===== Information provided

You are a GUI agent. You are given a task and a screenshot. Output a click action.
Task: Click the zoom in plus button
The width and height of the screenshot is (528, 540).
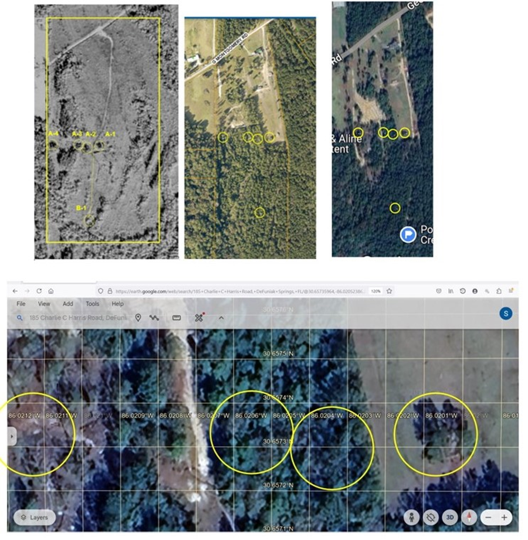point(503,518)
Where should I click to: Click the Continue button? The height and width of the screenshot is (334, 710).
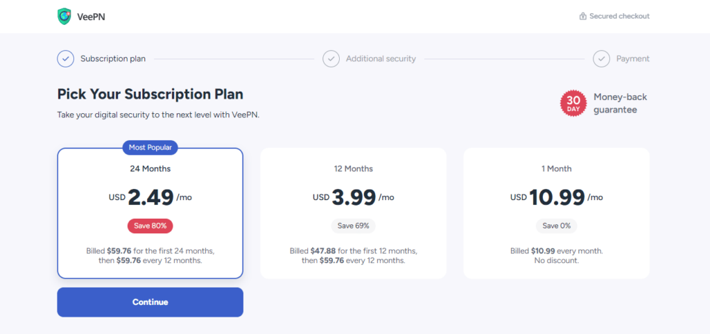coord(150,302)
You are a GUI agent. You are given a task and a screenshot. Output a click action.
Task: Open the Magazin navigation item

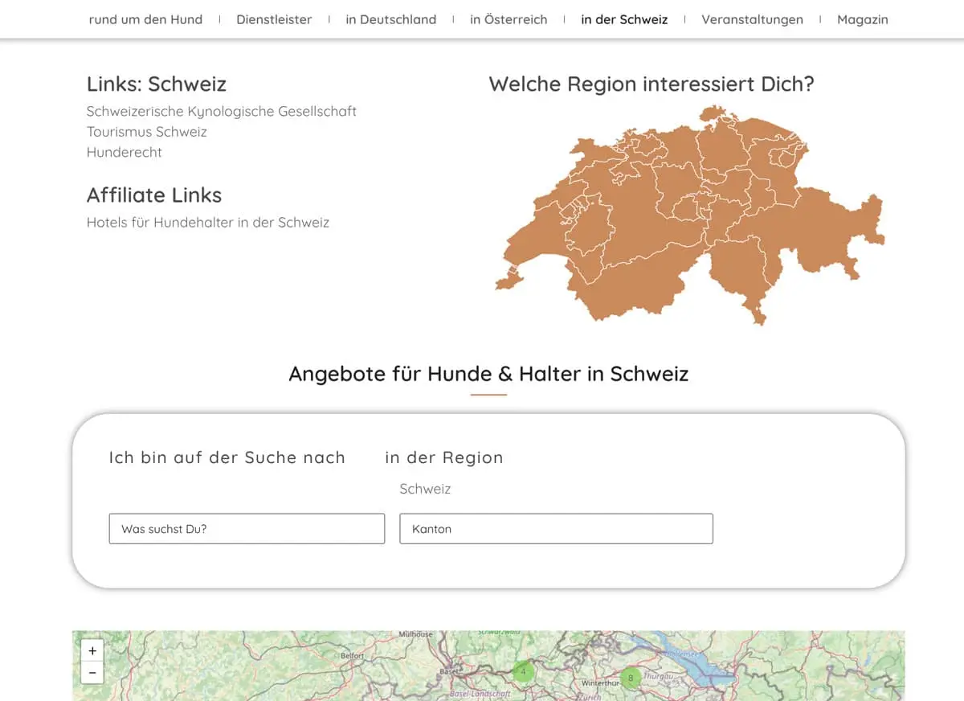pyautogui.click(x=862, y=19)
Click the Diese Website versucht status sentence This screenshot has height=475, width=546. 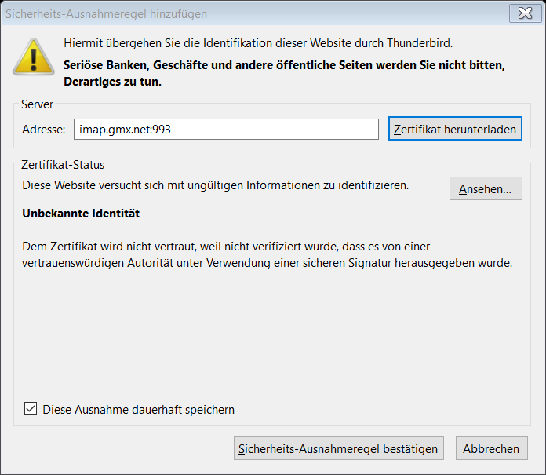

==========

§ **What to produce**: Copy the listing above word for word. Do not include the pictures.

§ **Exercise response**:
You are a GUI agent. You are given a task and a screenshot. Output a click action.
Task: Click the zoom in plus button
The width and height of the screenshot is (528, 540).
point(503,518)
Where should I click to: Click the Continue button? The height and width of the screenshot is (334, 710).
coord(150,302)
You are a GUI agent. You are given a task and a screenshot. Output a click action.
Task: Open the Magazin navigation item

pyautogui.click(x=862, y=19)
Click the Diese Website versucht status sentence This screenshot has height=475, width=546. 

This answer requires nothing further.